Hay que acudir a los emblemas. ¿No debe de llevar la poesía sus banderolas para ser reconocida entre remolinos humeantes? Debe de llevar muchas figuras para que su aviso no se reseque. Todas las derivaciones de la expresión hacha encendida, que lo mismo significa el renunciamiento que la plenitud fálica. Y puede ser también todo lo que nos agobia y mortifica. Pero nada más fascinante que el poema mudo, formado de figuras que se vuelven sobre sí mismas y se queman como la cera. Decir soldado y ya aludimos a dos prodigios: el sol y los dados. Se lee al derecho y al revés, por el centro de la esfera, en el túmulo.
Pero lo que sí es una obligación es llevar la poesía al laberinto donde el hombre cuadra y vence a la bestia. Unos se hacen en círculo, otros en cuadrado, un perro, un halcón o alguna estatua. Trazaría primero las letras y después como en un topacio las iría llenando de sentencias. Dice letras y entre ellas, En ave sevane. Y después, los trabajos del poema cúbico. En fin, la total victoria de la poesía contra todos los entrecruzamientos del caos.
—Recuerdo ahora —dijo—, una teoría imagen de su amigo —Fronesis comprendió de inmediato que aludía a Cemí cuando evocaba al ferrocarril sobre un acueducto romano, se va impulsando hasta alcanzar una velocidad uniformemente acelerada, llegando a prescindir de los rieles y pudiendo entonces remplazar el puente romano por una cinta de seda. Concluyó—: cuando más leve es la tangencia, y tangencia quiere decir aquí paradojalmente sustitución, tiene más levitación la imagen, es decir, la imagen es un cuerpo que se desprende de lo estelar a lo telúrico. Era el viejo consejo de los alquimistas: Cuece, cuece, da fuego hasta que aparezca el niño verde en el alma de la piedra —se sentó, como si pesaran mucho sobre él las palabras que había lanzado y se fue adormeciendo en un sueño con dulce penduleo de la testa.
—Lo felicito —le dijo Fronesis, apretando la mano ya casi insensibilizada del mago. Musitó casi inaudible—: Es una estupidez al revés, una locura lúcida que raya el diamante y después diviniza el polvillo desprendido por la piedra —Fronesis sintió con alegría que lo único que lo recorría por dentro era la sorpresa de encontrarse cara a cara con una cita de Cemí. Se dio una nalgada y buscó de inmediato vencer la puerta de salida.
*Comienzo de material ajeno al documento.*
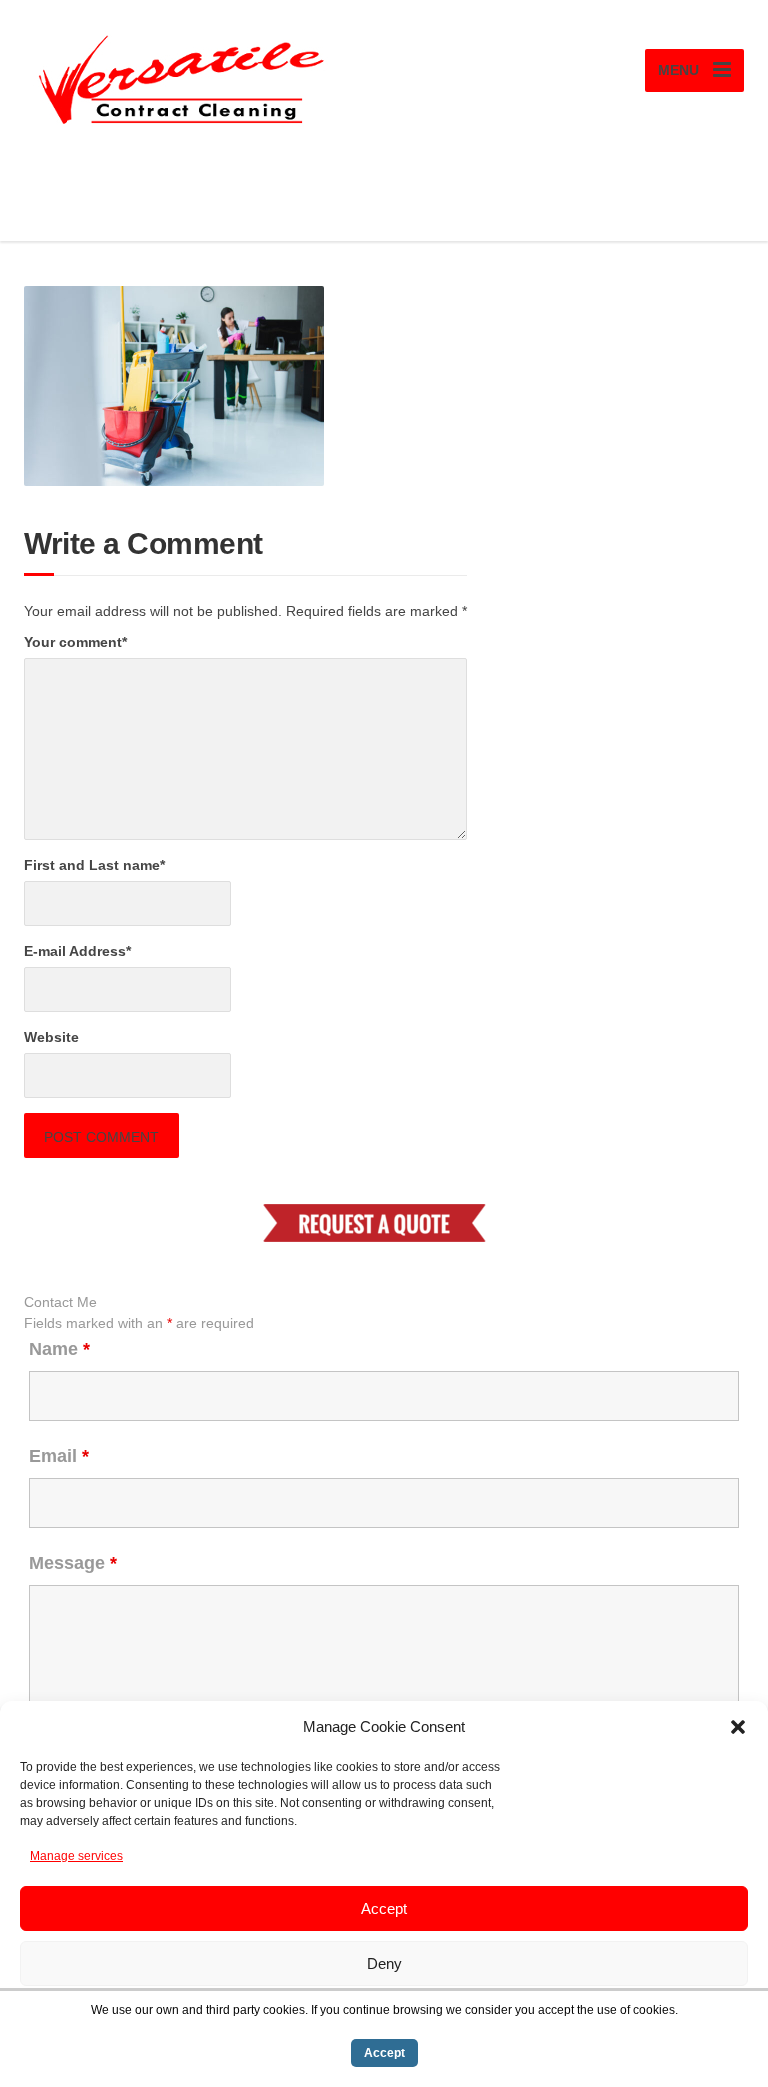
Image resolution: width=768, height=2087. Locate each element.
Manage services (76, 1856)
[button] (738, 1727)
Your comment (75, 642)
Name (59, 1349)
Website (51, 1037)
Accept (384, 1908)
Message (73, 1563)
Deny (384, 1963)
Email (59, 1456)
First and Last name (94, 865)
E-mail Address (77, 951)
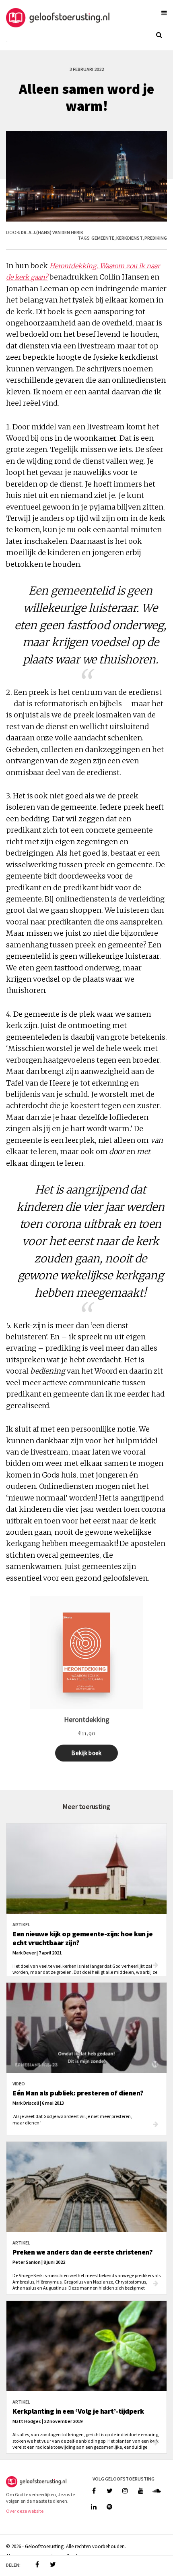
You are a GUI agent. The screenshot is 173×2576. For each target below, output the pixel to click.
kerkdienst (129, 238)
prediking (155, 238)
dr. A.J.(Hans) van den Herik (52, 232)
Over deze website (24, 2511)
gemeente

Antes de volver a la calle, Ecohé miró de nuevo, procuraba concentrarse con esfuerzo supremo hacia un punto fijo de adensamiento invencible. Allí donde su pensamiento, a horcajadas sobre la luz, no podía ya vencer. No podía vencer aquellas fibras de henequén, aquella carne de ácana. Buscaba a Fronesis, que quiso agotar la mañana en una caminata feroce.